====== AVAILABLE RECORDS
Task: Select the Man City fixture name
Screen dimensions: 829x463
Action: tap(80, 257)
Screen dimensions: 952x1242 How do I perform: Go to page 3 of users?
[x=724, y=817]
============
PROBLEM TO WORK ON
Only a word-for-word repetition of the lines from the one containing "Screen dimensions: 829x463" to the final line of the data above counts as the answer.

COMPLETED TASK
Screen dimensions: 829x463
Action: tap(80, 257)
Screen dimensions: 952x1242 How do I perform: Go to page 3 of users?
[x=724, y=817]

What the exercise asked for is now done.